2.2. Probability models

Consider a phase I/II clinical trial with R prespecified doses (d₁, · · ·, d_R) of a molecularly targeted agent. Let Y_T and Y_E be the toxicity outcome and the efficacy outcome, respectively. We define Y_T = 1, 2, · · ·, J corresponding to increasing levels of severity of toxicity, and Y_E = 1, 2, · · ·, K corresponding to increasingly desirable efficacy. Unlike the method of Thall, Nguyen and Estey (2008), which dichotomizes Y_T and Y_E into binary variables, here we choose to model Y_T and Y_E as ordinal variables for several reasons. First, the ordinal variables reflect the actual scale used for measuring toxicity and efficacy in clinical studies. For example, in our motivating solid tumor trial, toxicity is scored as grades 1 to 5 and coded as a three-level ordinal variable (i.e., grades 1–2, grade 3, and grade ≥ 4), and efficacy is scored as PD, SD, or PR/CR. These refined scales contain more information than the dichotomized toxicity and efficacy outcomes for decision making (Yuan, Chappell, and Bailey, 2007; Houede et al., 2010). Second, and more importantly, although using binary toxicity and efficacy outcomes is generally appropriate for conventional cytotoxic agents, it is often problematic for the novel molecularly targeted agents on which we focus here. For example, the binary efficacy outcome typically defines CR/PR as a response, and PD/SD as a nonresponse. That is sensible for conventional cytotoxic agents that work by shrinking the tumor. However, many novel targeted agents are cytostatic agents, which function by stabilizing the tumor rather than shrinking it. For these agents, SD is often regarded as a favorable outcome, although not as desirable as CR/PR, and thus should be distinguished from PD.
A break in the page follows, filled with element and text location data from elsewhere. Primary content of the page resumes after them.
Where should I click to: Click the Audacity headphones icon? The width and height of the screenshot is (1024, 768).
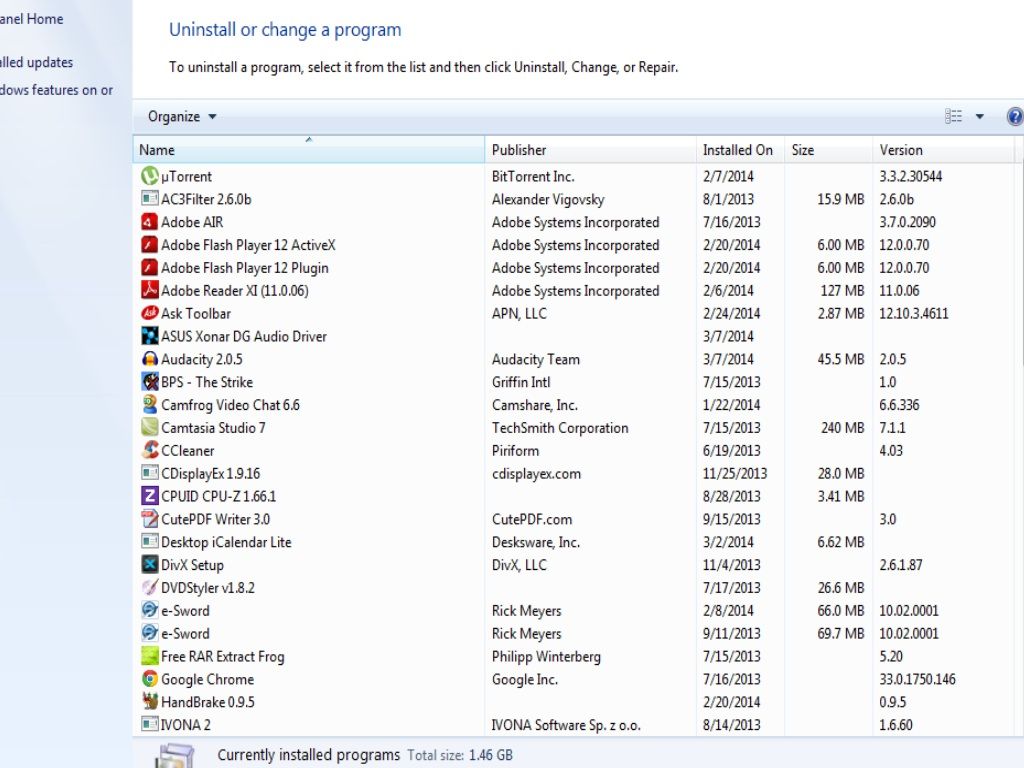click(150, 359)
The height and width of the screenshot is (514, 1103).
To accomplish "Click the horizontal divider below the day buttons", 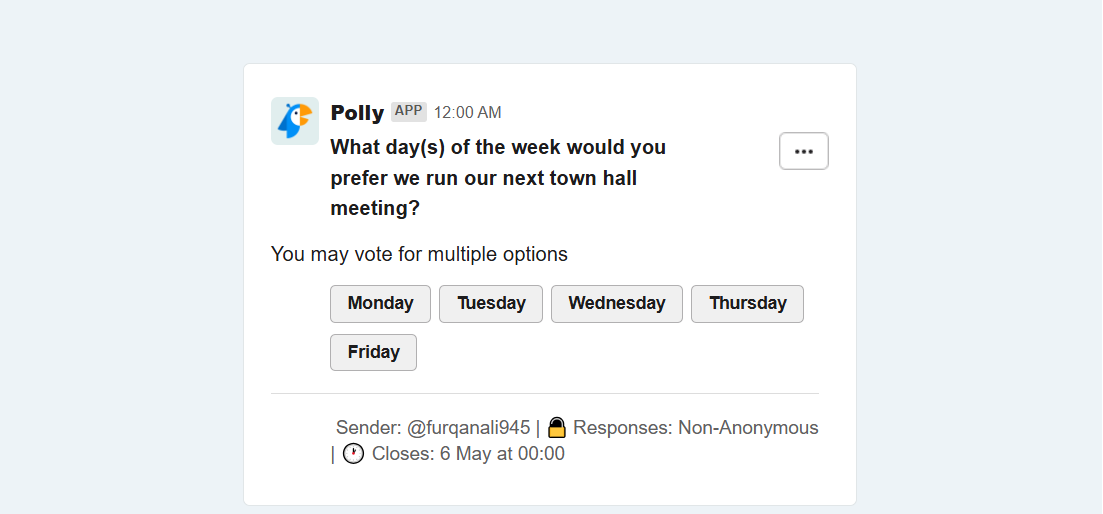I will click(x=544, y=393).
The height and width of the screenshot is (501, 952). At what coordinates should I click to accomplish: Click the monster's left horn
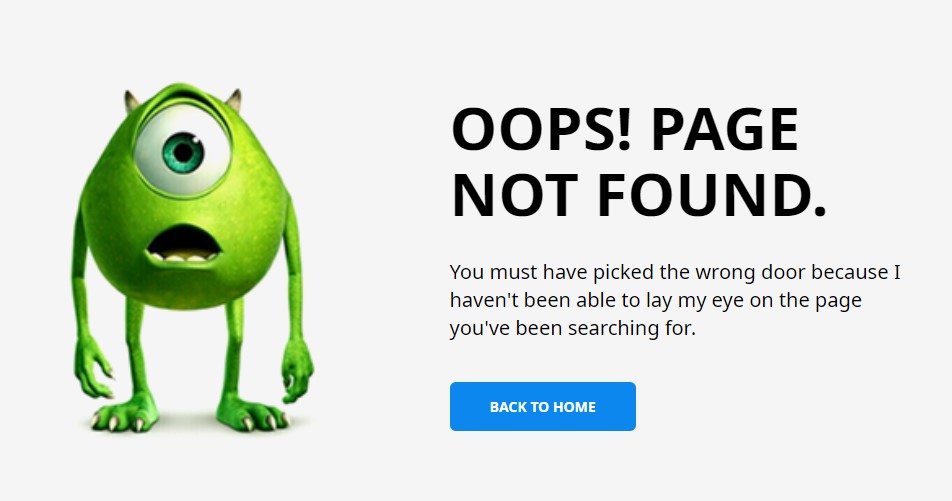click(x=131, y=101)
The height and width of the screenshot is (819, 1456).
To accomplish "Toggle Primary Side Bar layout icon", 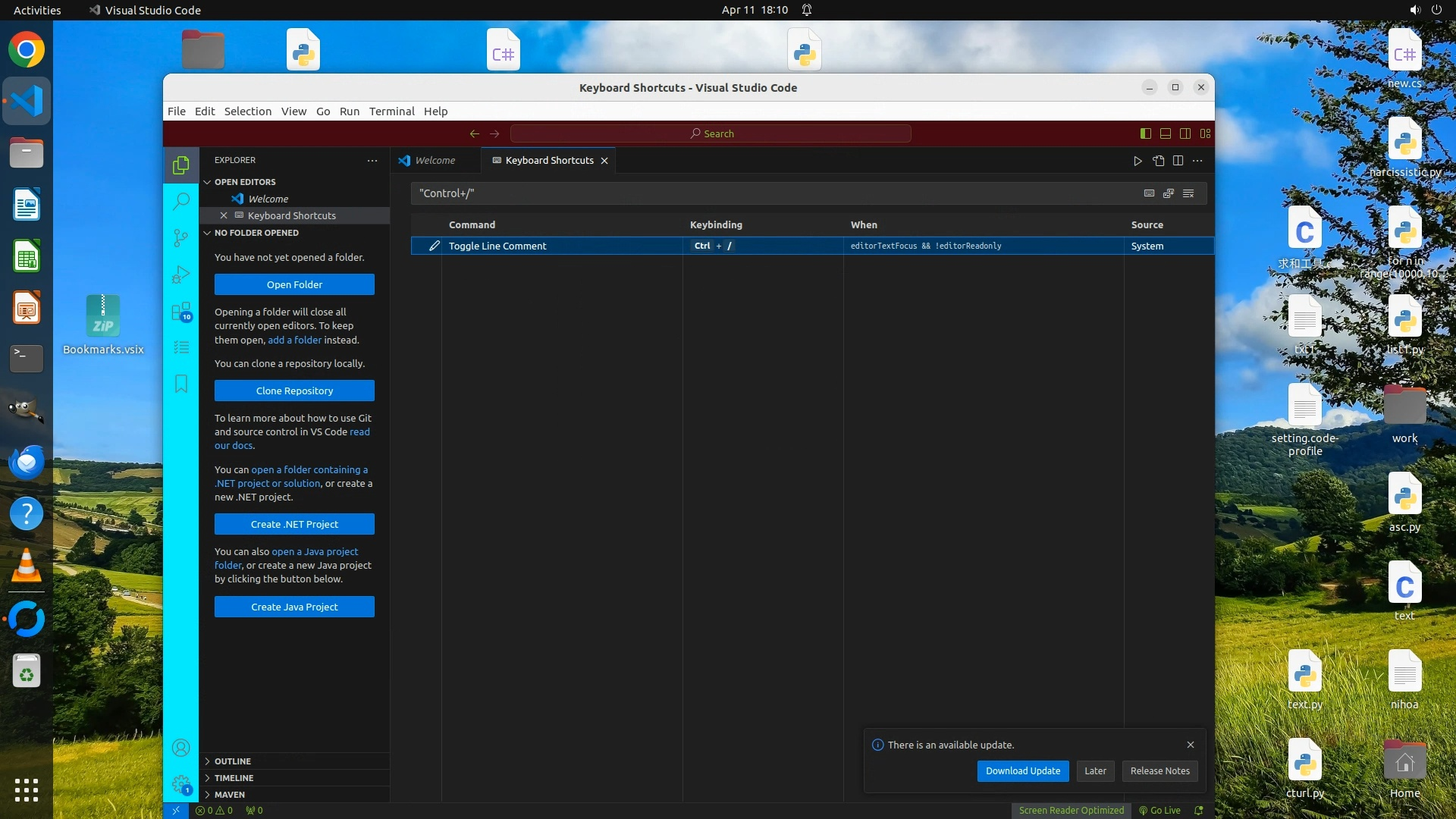I will tap(1145, 133).
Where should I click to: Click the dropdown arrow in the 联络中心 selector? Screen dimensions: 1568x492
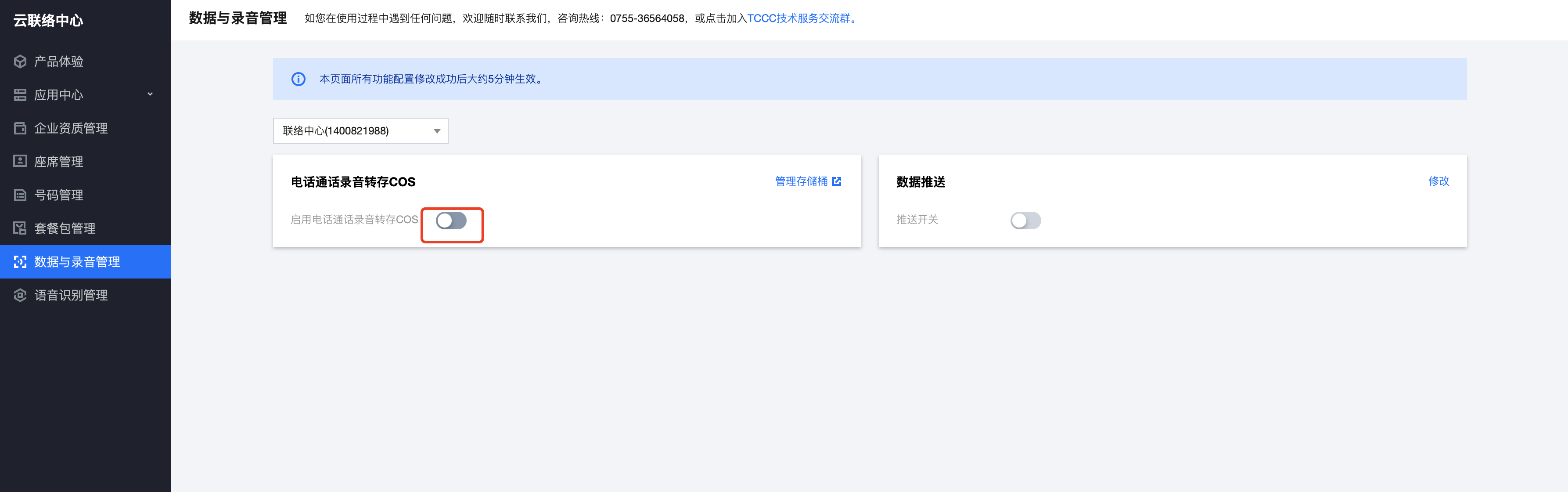click(x=436, y=131)
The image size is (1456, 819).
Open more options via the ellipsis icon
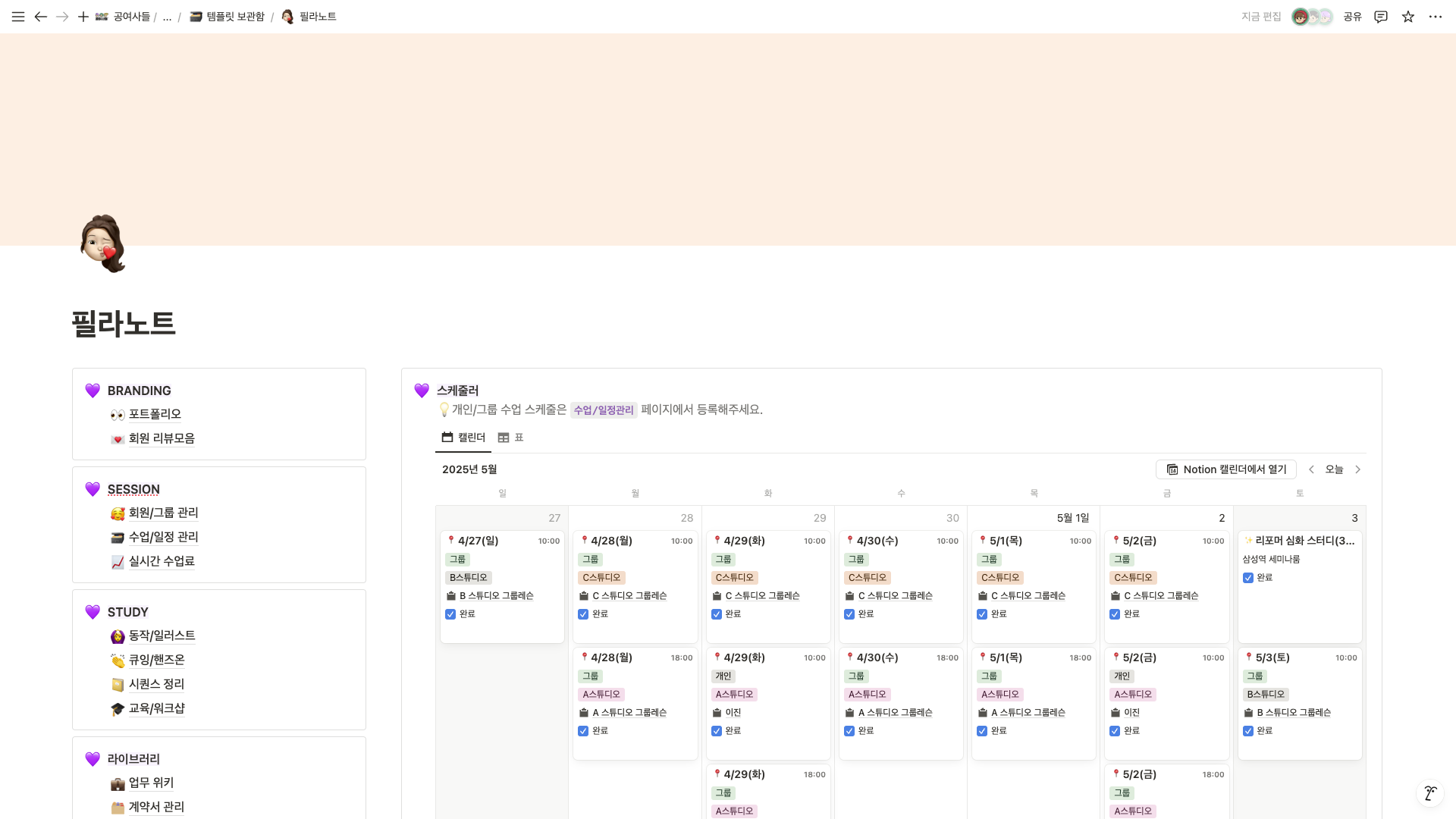coord(1435,16)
Let n denote the number of patients enrolled in the trial at an interim decision time, $X = {(X_{1}, \cdot \cdot \cdot, X_{p})}^{'}$ denote the vector of p binary biomarkers, each taking a value of “positive” or “negative”, and Z denote the dose with $Z \in (d_{1}, \cdot \cdot \cdot, d_{R})$ . Define an n ×(1 + 2p) covariate matrix $V = (Z, X_{1}, \cdot \cdot \cdot, X_{p}, Z X_{1}, \cdot \cdot \cdot, Z X_{p})$ , where $Z X_{1}, \cdot \cdot \cdot, Z X_{p}$ represent the interactions between dose Z and biomarkers X₁ to X_p. In our motivating trial, there are 5 genes (i.e., p = 5) and the dimension of the covariate matrix V is n × 11. Some covariates may be highly correlated. Since the sample size is typically small in a phase I/II clinical trial, directly regressing (Y_T, Y_E) on X suffers from the curse of dimensionality and the collinearity issue, resulting in highly unstable estimates. To overcome these issues, in our approach, we first use the CPLS to reduce the dimension of the covariate matrix, and then regress (Y_T, Y_E) on the reduced covariate matrix. Specifically, we extract the first q₁ CPLS components $W_{T} (Z, X) = (W_{T, 1} (Z, X), \cdot \cdot \cdot, W_{T, q 1} (Z, X))$ from V for predicting Y_T, and the first q₂ CPLS components $W_{E} (Z, X) = (W_{E, 1} (Z, X), \cdot \cdot \cdot, W_{E, q 2} (Z, X))$ for predicting Y_E, where q₁, q₂ < 1 + 2p. Each of these components is a linear combination of biomarkers X, dose Z and their interactions. We discuss how to choose q₁ and q₂ later. As biomarkers that are predictive of toxicity may differ from those that are predictive of efficacy, we extract the CPLS components independently for toxicity and efficacy. As a result, the jth component of W_T (Z, X) is not necessarily the same as that of W_E (Z, X). In practice, some biomarkers could affect the treatment efficacy but are less likely to affect the toxicity. The CPLS method will automatically detect such differences and assign different weights to different biomarkers for predicting efficacy and toxicity. When there is knowledge that some biomarkers are not expected to impact the toxicity or efficacy profile, we may use different sets of covariates to construct W _T (Z, X) and W_E (Z, X). For notational brevity, we suppress arguments Z and X in W_T (Z, X) and W_E (Z, X) when this does not cause confusion.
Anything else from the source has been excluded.